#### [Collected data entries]
------------------------------

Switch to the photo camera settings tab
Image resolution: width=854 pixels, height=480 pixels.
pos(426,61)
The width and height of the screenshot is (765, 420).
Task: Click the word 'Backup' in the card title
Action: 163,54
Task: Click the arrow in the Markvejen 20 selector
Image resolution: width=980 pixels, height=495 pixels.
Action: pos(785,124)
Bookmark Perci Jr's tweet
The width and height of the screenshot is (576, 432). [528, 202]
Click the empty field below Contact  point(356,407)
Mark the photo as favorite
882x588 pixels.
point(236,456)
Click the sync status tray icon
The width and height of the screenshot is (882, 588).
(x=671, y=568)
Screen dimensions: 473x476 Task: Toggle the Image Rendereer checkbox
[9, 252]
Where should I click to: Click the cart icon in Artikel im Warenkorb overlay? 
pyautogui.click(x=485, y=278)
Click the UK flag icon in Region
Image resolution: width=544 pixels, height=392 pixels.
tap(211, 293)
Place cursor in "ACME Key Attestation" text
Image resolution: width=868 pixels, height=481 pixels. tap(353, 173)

------------------------------

#### [Problem description]
Could you set down exactly the lines above, from the one containing "Image resolution: width=854" through the last, including both and nothing else?

#### [Solution]
Image resolution: width=854 pixels, height=480 pixels.
pos(426,61)
The width and height of the screenshot is (765, 420).
Task: Click the word 'Backup' in the card title
Action: 163,54
Task: Click the arrow in the Markvejen 20 selector
Image resolution: width=980 pixels, height=495 pixels.
Action: pos(785,124)
Bookmark Perci Jr's tweet
The width and height of the screenshot is (576, 432). [528, 202]
Click the empty field below Contact  point(356,407)
Mark the photo as favorite
882x588 pixels.
point(236,456)
Click the sync status tray icon
The width and height of the screenshot is (882, 588).
(x=671, y=568)
Screen dimensions: 473x476 Task: Toggle the Image Rendereer checkbox
[9, 252]
Where should I click to: Click the cart icon in Artikel im Warenkorb overlay? 
pyautogui.click(x=485, y=278)
Click the UK flag icon in Region
Image resolution: width=544 pixels, height=392 pixels.
tap(211, 293)
Place cursor in "ACME Key Attestation" text
Image resolution: width=868 pixels, height=481 pixels. tap(353, 173)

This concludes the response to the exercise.